Artık hayatımda bazı kısıtlamalar var tabi, kendimi zorlamamam gerekiyor, çok zor ameliyatlar geçirince eski yaşam konforunuzu kaybediyorsunuz maalesef. Ama öncelikle ailem ve yakın çevrem sevgisini o kadar güzel hissettiriyor ki sağolsunlar, keyfim hep yerinde oluyor.

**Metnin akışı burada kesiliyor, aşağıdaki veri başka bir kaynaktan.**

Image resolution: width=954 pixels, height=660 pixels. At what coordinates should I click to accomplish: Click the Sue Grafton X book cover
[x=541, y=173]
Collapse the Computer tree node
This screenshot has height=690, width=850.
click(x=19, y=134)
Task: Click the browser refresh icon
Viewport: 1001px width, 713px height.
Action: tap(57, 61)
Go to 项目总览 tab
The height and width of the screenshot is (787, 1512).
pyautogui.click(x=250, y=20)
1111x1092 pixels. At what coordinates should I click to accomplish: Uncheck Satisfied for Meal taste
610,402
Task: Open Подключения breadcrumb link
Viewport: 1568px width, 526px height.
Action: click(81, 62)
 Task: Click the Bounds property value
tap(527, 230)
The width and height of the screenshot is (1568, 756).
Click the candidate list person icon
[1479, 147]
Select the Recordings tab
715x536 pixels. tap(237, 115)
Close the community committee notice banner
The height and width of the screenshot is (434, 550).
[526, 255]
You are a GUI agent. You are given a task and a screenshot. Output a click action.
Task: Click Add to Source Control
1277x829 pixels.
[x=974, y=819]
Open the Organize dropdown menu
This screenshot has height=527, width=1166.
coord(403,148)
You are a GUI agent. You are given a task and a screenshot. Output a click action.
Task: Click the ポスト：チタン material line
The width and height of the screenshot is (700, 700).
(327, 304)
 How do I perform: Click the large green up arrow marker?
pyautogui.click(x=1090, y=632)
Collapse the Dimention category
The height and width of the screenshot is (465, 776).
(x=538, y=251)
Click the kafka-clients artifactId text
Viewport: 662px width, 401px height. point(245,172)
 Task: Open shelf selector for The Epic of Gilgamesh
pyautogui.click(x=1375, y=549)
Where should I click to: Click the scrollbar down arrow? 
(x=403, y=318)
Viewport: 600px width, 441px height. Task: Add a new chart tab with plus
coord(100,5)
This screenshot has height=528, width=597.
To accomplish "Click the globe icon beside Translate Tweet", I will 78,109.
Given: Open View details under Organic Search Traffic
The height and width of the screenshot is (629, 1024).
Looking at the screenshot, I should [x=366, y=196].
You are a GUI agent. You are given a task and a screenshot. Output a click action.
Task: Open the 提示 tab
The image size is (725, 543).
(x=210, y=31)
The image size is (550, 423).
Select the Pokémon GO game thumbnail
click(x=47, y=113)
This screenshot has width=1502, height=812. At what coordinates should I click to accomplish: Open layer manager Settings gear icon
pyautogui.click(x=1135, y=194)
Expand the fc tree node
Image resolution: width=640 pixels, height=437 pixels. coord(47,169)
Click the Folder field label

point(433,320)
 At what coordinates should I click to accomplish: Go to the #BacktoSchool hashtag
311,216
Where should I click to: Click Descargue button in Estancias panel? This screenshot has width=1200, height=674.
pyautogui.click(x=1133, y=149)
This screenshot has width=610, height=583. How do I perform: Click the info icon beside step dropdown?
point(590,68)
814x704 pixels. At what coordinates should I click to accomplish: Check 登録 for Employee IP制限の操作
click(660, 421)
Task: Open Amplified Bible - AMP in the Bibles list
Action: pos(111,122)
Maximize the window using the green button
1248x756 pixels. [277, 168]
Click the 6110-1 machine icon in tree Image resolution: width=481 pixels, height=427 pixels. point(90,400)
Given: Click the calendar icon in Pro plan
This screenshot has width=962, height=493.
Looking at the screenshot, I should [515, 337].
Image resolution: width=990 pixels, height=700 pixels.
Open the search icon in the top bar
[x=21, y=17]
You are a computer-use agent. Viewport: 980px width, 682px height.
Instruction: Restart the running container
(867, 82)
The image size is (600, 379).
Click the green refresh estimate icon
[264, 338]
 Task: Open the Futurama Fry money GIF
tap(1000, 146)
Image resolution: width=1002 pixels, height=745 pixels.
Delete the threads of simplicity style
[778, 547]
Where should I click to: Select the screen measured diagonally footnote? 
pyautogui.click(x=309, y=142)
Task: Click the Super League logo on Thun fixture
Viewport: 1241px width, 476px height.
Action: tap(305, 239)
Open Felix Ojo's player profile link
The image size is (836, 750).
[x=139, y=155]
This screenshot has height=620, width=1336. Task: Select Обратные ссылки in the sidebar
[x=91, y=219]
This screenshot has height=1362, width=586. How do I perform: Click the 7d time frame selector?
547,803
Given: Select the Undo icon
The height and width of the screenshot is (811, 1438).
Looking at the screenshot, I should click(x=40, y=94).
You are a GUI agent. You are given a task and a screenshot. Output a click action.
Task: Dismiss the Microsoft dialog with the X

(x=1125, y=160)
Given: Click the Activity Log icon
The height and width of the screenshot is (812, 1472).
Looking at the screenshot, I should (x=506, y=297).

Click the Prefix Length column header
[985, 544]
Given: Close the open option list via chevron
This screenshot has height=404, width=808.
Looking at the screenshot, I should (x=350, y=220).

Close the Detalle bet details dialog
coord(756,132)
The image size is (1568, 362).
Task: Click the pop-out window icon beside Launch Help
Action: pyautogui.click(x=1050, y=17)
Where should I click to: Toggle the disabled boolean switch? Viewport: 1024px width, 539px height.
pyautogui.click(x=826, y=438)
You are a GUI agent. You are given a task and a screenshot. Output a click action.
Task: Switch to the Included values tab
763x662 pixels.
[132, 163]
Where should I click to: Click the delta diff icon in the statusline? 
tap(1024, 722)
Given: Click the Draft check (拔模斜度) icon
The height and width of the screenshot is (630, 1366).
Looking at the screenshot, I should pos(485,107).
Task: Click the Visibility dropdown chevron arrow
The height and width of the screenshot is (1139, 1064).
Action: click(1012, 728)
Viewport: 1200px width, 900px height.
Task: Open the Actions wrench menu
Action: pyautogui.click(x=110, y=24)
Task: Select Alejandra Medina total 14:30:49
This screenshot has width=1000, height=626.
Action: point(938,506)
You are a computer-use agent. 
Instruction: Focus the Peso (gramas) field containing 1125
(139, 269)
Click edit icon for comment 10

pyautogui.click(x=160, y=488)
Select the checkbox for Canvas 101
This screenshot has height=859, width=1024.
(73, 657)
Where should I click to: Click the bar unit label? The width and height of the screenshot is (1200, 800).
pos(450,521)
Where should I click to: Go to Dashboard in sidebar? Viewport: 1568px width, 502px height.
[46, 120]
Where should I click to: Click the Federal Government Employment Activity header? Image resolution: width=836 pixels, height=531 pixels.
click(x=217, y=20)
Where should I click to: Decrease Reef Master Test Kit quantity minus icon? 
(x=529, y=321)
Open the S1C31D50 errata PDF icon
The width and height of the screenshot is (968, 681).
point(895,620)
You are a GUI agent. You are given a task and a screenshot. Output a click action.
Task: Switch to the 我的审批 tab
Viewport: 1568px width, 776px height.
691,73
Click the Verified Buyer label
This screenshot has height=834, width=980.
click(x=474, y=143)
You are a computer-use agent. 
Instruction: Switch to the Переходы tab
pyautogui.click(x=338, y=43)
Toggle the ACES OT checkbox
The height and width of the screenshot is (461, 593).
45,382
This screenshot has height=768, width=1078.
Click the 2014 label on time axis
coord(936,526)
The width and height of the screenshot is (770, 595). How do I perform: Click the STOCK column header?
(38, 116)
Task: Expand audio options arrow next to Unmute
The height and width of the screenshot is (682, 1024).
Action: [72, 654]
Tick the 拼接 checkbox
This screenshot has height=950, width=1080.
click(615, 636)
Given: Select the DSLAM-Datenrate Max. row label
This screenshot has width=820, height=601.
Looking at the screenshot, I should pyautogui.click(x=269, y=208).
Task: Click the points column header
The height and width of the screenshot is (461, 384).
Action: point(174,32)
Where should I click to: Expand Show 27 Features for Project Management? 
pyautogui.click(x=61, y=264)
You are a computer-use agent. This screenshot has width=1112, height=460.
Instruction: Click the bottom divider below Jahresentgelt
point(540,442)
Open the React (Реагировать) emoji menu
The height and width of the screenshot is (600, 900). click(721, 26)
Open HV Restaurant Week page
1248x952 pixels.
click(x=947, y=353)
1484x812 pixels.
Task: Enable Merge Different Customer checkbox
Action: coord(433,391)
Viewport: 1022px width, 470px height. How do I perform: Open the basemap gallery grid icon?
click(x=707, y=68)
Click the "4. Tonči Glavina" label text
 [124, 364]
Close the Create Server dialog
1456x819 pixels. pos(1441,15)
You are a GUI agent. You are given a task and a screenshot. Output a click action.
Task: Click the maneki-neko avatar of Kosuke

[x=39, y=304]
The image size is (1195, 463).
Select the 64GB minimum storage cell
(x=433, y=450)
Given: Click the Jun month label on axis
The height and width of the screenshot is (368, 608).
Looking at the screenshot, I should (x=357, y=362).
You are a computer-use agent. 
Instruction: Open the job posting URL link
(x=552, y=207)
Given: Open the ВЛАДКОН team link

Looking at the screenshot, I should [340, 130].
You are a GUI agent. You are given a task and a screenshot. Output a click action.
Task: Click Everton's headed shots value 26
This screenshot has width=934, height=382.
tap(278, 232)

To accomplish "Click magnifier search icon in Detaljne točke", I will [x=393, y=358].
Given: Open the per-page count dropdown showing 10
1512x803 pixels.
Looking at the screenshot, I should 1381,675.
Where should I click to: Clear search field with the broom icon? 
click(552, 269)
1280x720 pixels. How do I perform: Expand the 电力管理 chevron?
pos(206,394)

Beni sıkan negatif insanlar olursa da hemen uzaklaşıyorum zaten, oldum olası hiç hoşlanmıyorum, etrafına sürekli sorun yaratan huzursuz insanlardan. İşte bu sabah yine gözümü açabildiğim için Rabbime şükrettim, gülümseyerek yataktan kalktım ve her anın tadını çıkarmaya çalışıyorum ve hep de çalışacağım. Hayat birşeyleri ertelemek, yanımızdakilere sevgimizi ifade etmemek, sevdiğimizi söylemeyi unutmak, küskünlükleri uzatmak için bazen çok kısa olabiliyor. Nefes aldığımıza şükredip, sağlıklı olmayı dileyip yaşamın tadını çıkarmak gerek diye düşünüyorum…
Sevgiyle kalın.
Önceden olsaydı belki bende bütün gün miskinlik edip, günümü uykuyla geçirmeye çalışır, belki yağmurdan havanın karanlığından, çamurdan şikayet ederdim.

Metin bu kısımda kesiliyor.